Tuesday, January 09, 2007

There's Only One Taxpayer

Ever been tempted to support redistributive taxation? The kind where the rich are taxed at a higher rate than the poor, because they can afford to pay for social programs while the poor cannot? It does seem like a just way of attaining equality, you know, 'from those according to ability to those according to need'. An easy way to alleviate poverty, you might think.

But this standard socialist boilerplate is, in action, one of the most repressive tools that your government has ever concocted, aside from physical brutality. See, the way the rich get rich is of course by profit. Profit means earning more than you spend, ie. a margin between cost of the good sold and the price that it is sold for. So if a loaf of bread costs 50 cents to make, and it's sold for a dollar, the baker earns 50 cents, right? This is a simple concept. The rich capitalist understands this concept, and has long realized that the value of his/her labour is in that profit margin. However, sometimes costs go up. So if the capitalist wants to still earn 50 cents, s/he will raise the price of bread to $1.25 if the cost of making bread rises to 75 cents. Still a simple concept, no?

Ever ask yourself if taxation is considered to be an expense by the capitalist? I mean, there are more direct expenses, like raw materials, labour, transportation, marketing, etc., but truly, the capitalist knows that taxation is built into the cost of manufacturing as well. So if the increase in taxes amounts to 25 cents per loaf of bread, then this cost is always considered, and subsequently the price of bread for consumers increases in lock-step.

So while that 25 cents of taxation might go towards some social program that on one hand enriches the poor in some way, those who are poor still spend an extra 25 cents per loaf of bread. So who is paying for the social programs then? Certainly rich folks need bread too, but the poor need it even more desperately, and have less disposable income for other things after buying the bread.

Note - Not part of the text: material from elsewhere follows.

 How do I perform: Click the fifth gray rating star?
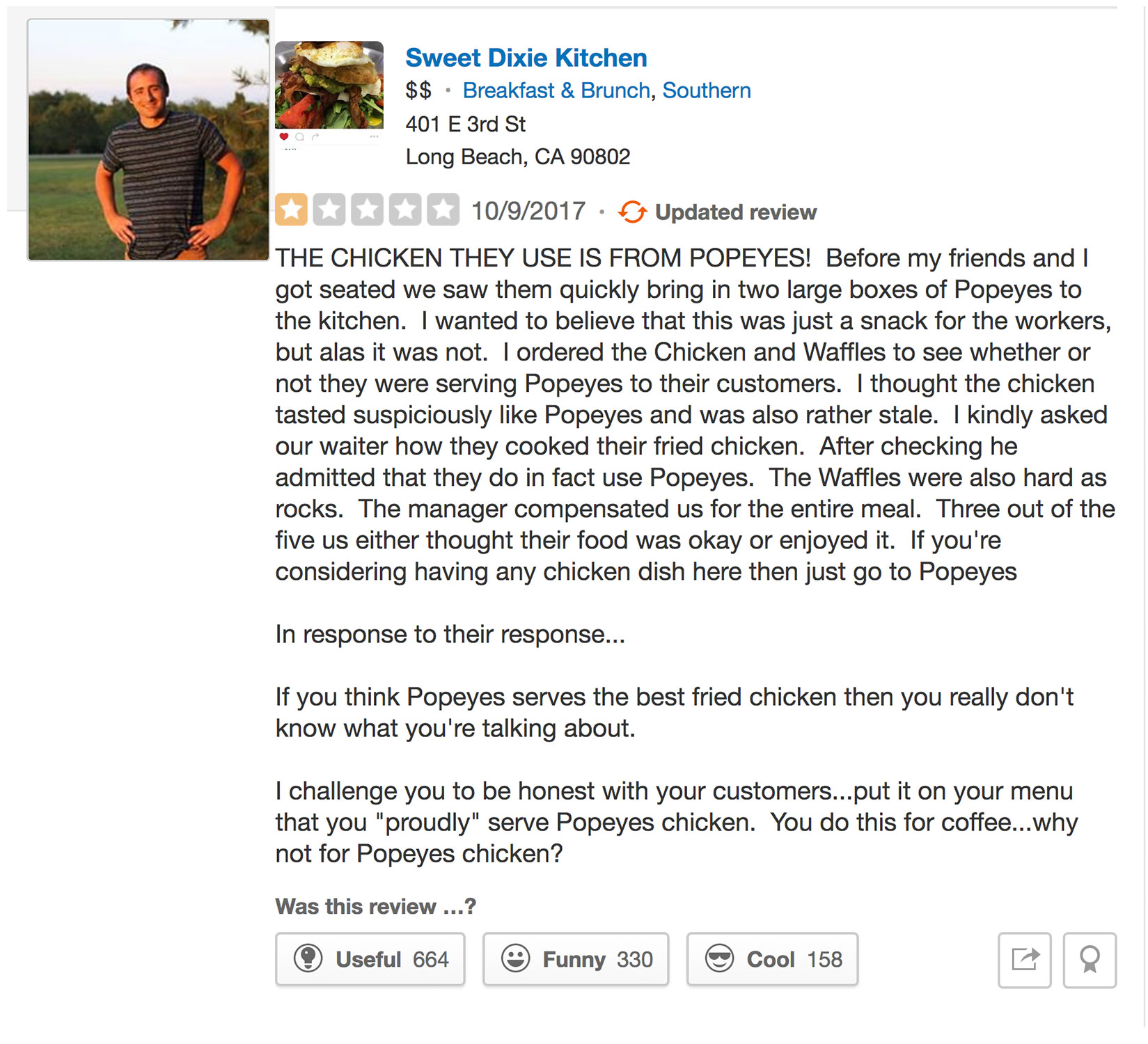[x=443, y=209]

Besides, that 25 cents in social programming ultimately doesn't all end up as a total benefit to the poor. Administrators (Bureaucrats) of social programs need to get paid, often handsomely, and so do the social workers further down the line (I know, they're underpaid, right?). So let's say for every 25 cents extra a poor person spends on bread, s/he receives 10 cents worth of social programming. Meanwhile, the rich are unaffected, still earning 50 cents a loaf.

That said, do you really think that the government isn't aware of this simple economic condition? Those bureaucrats who campaign on promises to erradicate poverty are actually intentionally keeping poor people poor, and the only ones who actually get richer are the bureaucrats. Who, as far as I'm concerned, could do a better service to society by learning how to bake, so that they can teach poor folks to do the same. But the bureaucrat understands that s/he needs the poor to believe that bureaucracy will save them, in order to perpetuate their parasitic lifestyle. The poor folks might just see a benefit to them of 10 cents, not understanding that it came from their own pocket in the first place, and this perception is supported and manufactured by the liars who campaign on promises of salvation. It's actually salvation given with one hand, while the other hand is picking their pocket.

Rich folks are always going to be rich, and generally it's their type-A personality and high productivity that gets them there. They could be taxed at 75% of their incomes, and yet they'd still be rich, and poor folks would still be poor, if not actually poorer.


cs said...

so what would you suggest? instead of handouts, teach poor people how to fend for themselves?
there is no easy solution to the problem, just easy answers. Which is what the politicians give out all day long, just enough to keep them in office long enough to retire

Rocketman1200 said...

yeah, that's exactly what's needed. People need to learn how to be independent. My dad has said before that the only way out of poverty is education, and I agree completely. Education can take many forms, and I'd advocate skill-development-based education where students learn marketable skills. Marketable means useful. It doesn't need to be all public education either, and it doesn't need to be expensive. Apprenticeship programs are a good start, as are places like South Winnipeg Tech, JobWorks, etc.